EXERCISE PROMPT: Every line from the one holding "You are a GUI" to the end of the entries should be repeated exactly, with the pictures left out.

Stored records
#####

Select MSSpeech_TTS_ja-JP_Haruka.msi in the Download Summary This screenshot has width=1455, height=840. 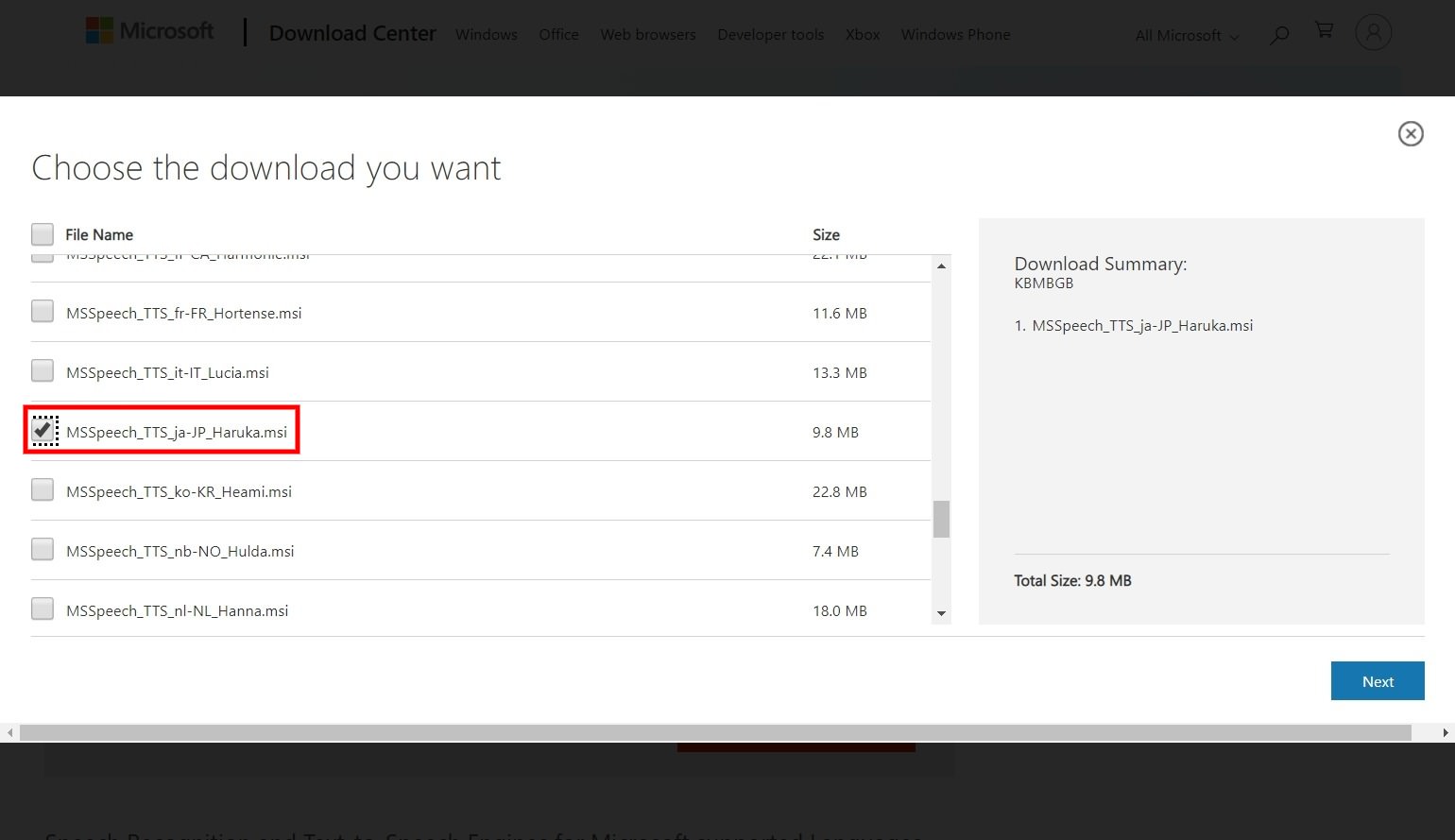[1142, 325]
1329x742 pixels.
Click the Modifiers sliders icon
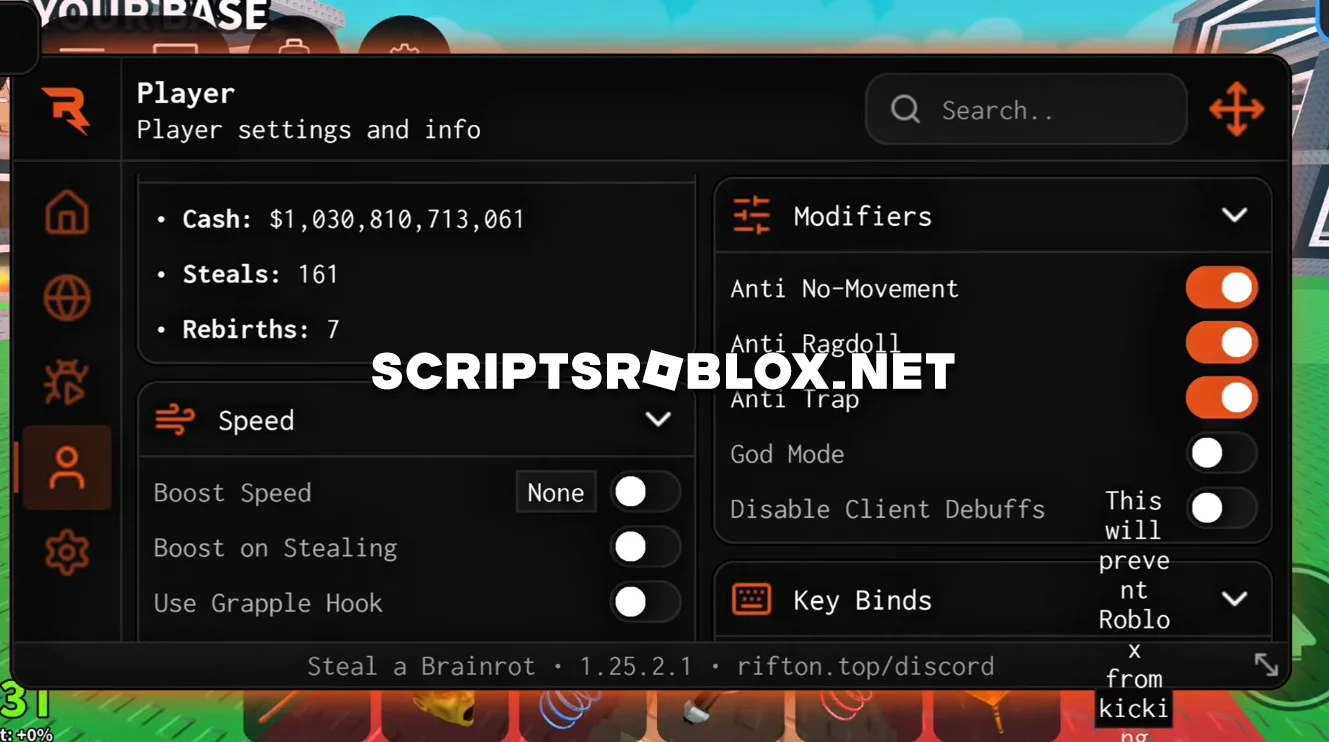pyautogui.click(x=751, y=214)
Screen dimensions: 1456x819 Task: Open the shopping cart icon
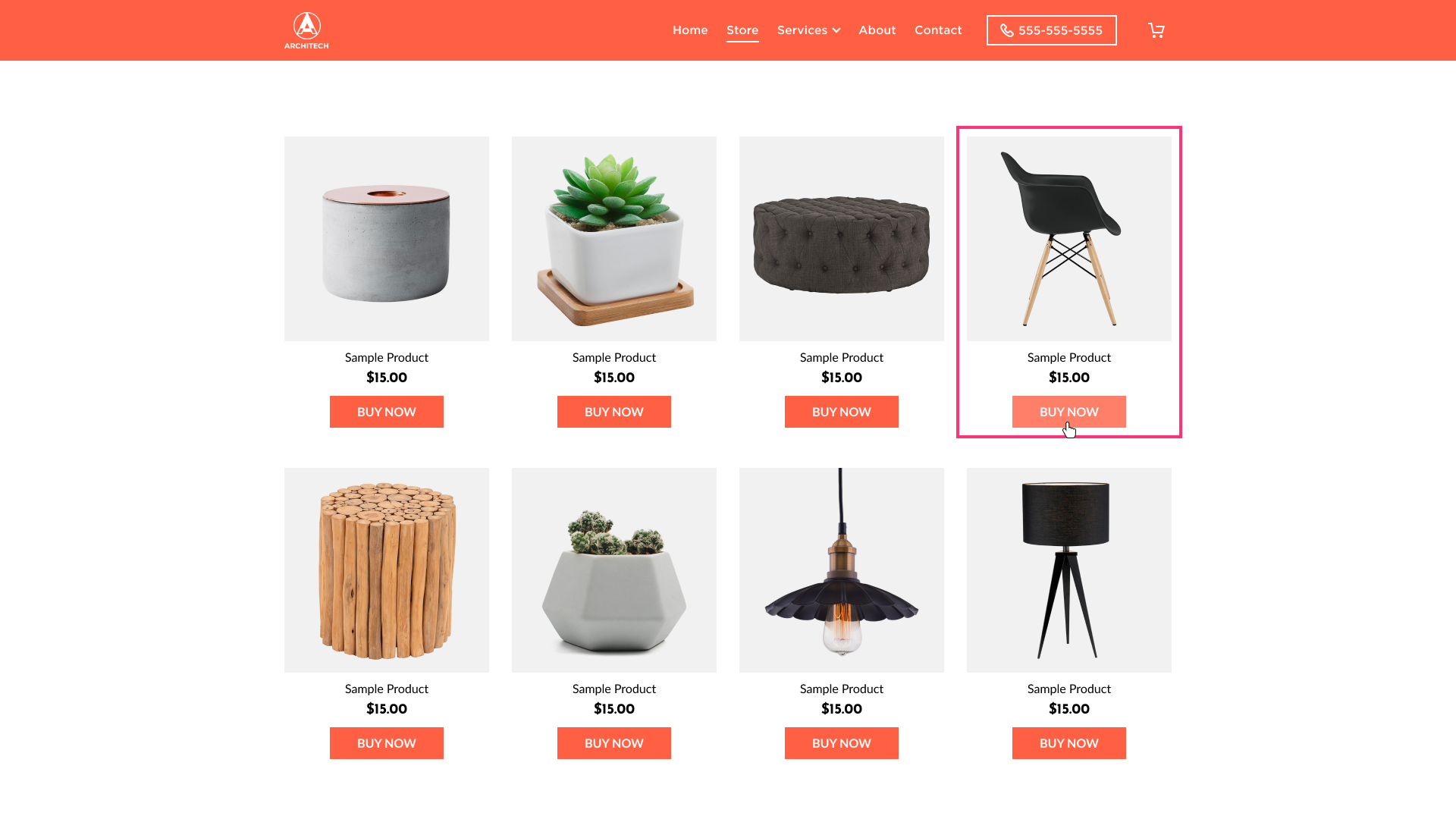(1156, 30)
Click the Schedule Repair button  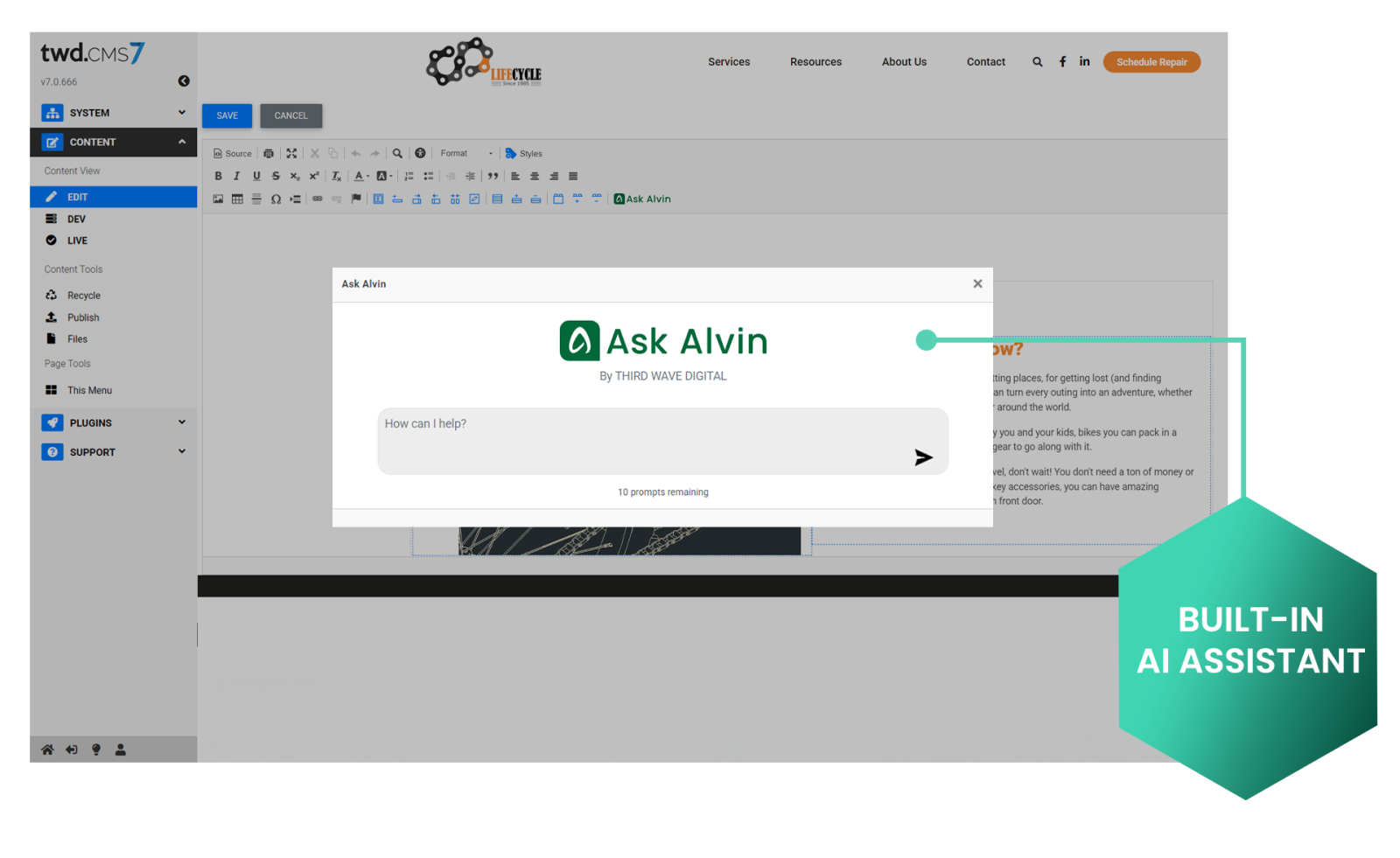[1152, 62]
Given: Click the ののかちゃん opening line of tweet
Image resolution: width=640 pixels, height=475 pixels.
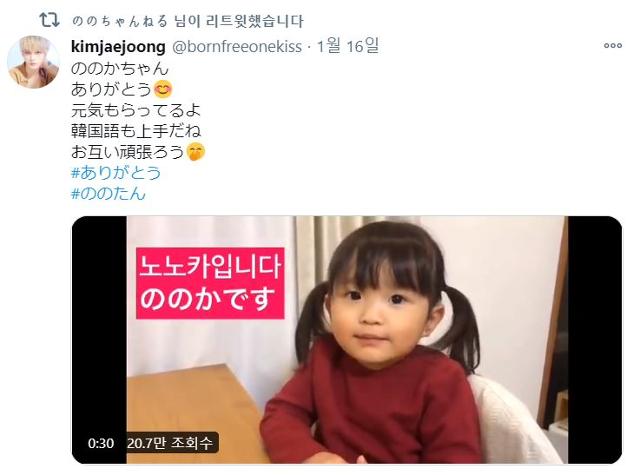Looking at the screenshot, I should pos(120,68).
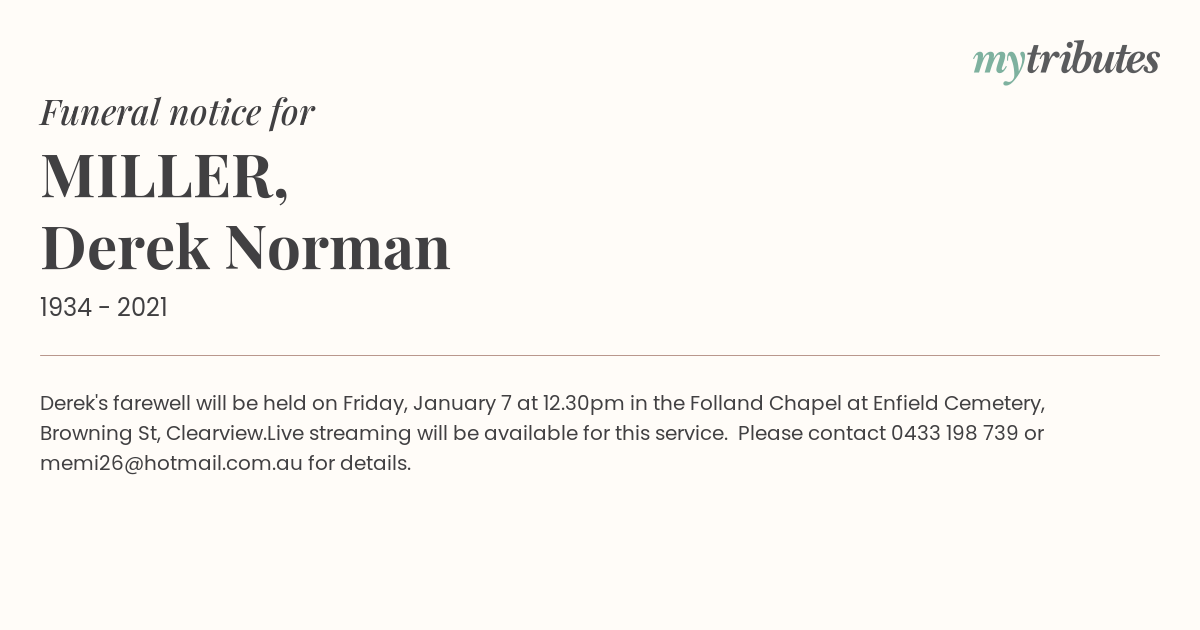Image resolution: width=1200 pixels, height=630 pixels.
Task: Click the "Enfield Cemetery" text
Action: tap(958, 403)
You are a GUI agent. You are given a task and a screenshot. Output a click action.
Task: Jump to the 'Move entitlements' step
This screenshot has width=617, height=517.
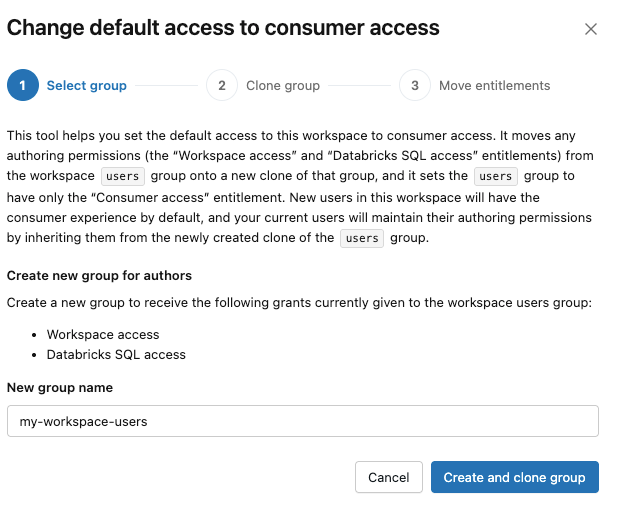(x=494, y=85)
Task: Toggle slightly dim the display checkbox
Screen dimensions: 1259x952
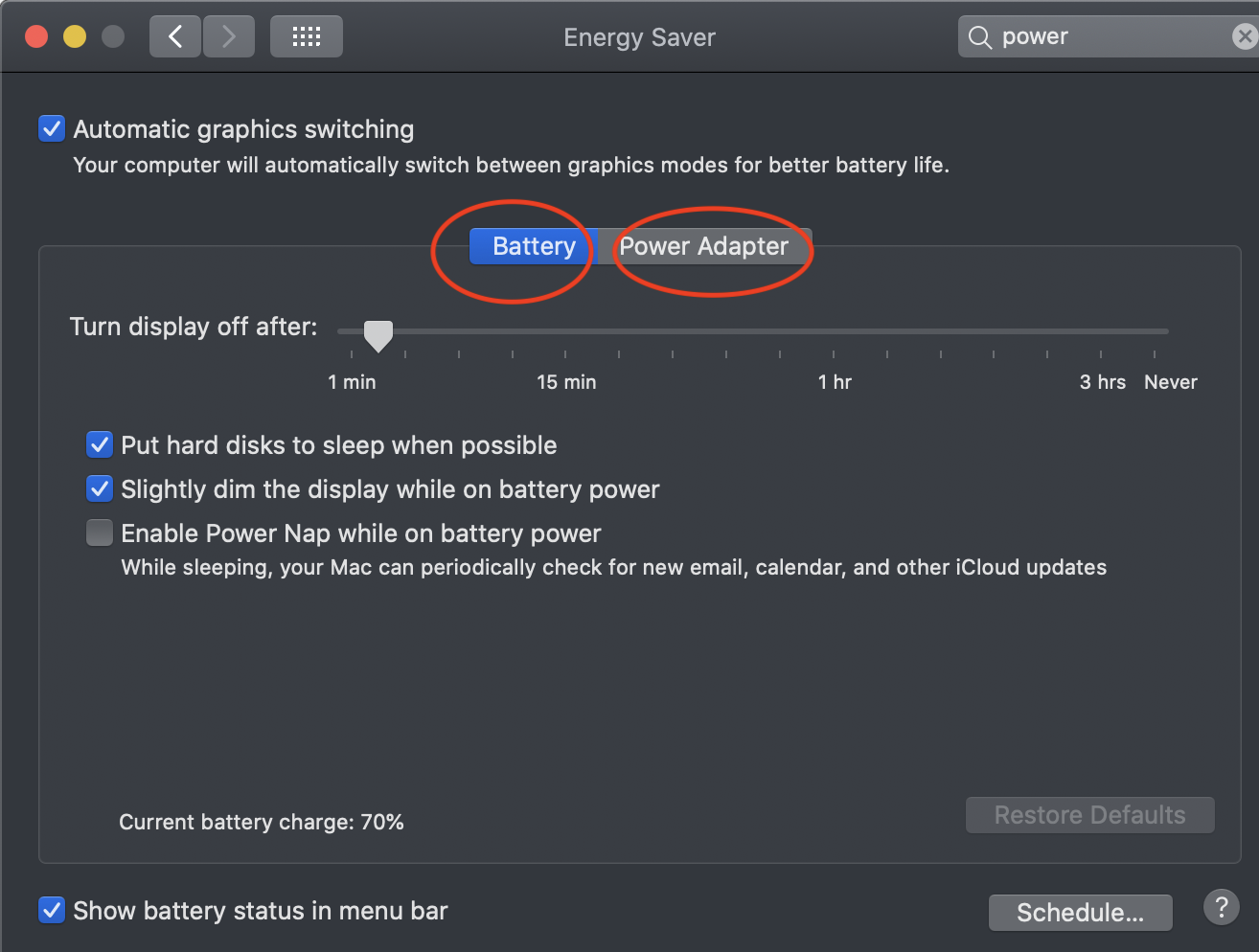Action: (100, 488)
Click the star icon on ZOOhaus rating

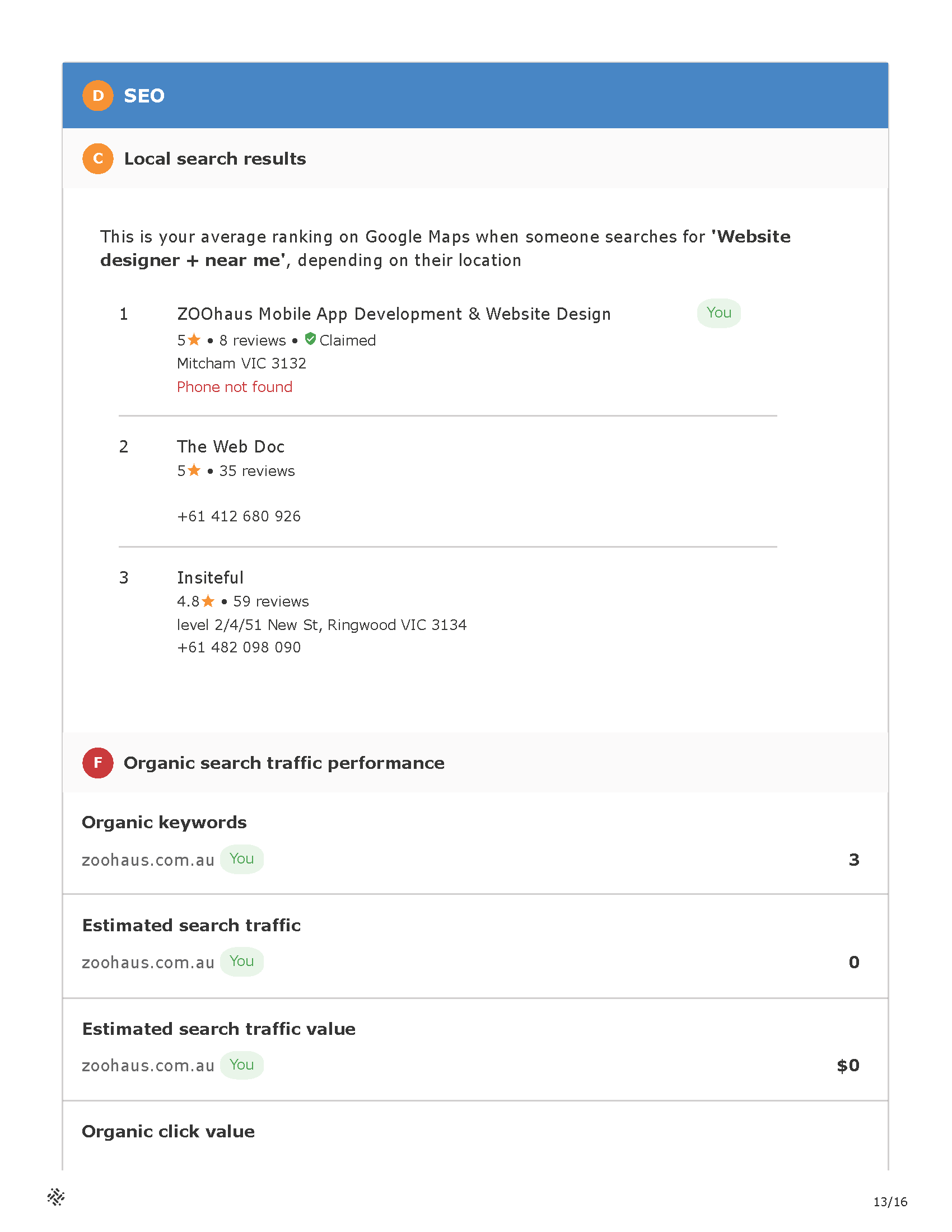tap(194, 339)
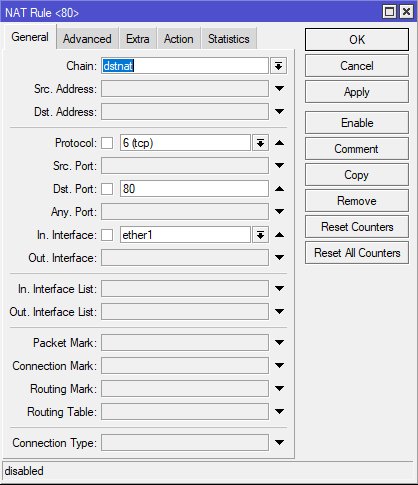
Task: Click into the Dst. Port input field
Action: point(194,189)
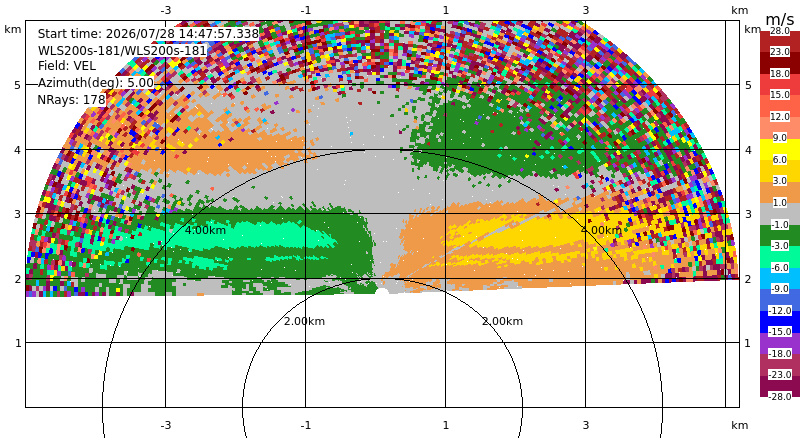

#####

OUTPUT BELOW:
You are a GUI agent. You are given a task and a screenshot. Output a click action.
Task: Jump to the 'Move entitlements' step
This screenshot has width=617, height=517.
(x=494, y=85)
Task: Toggle slightly dim the display checkbox
Screen dimensions: 1259x952
Action: (100, 488)
Click the star icon on ZOOhaus rating

tap(194, 339)
Task: Click into the Dst. Port input field
Action: point(194,189)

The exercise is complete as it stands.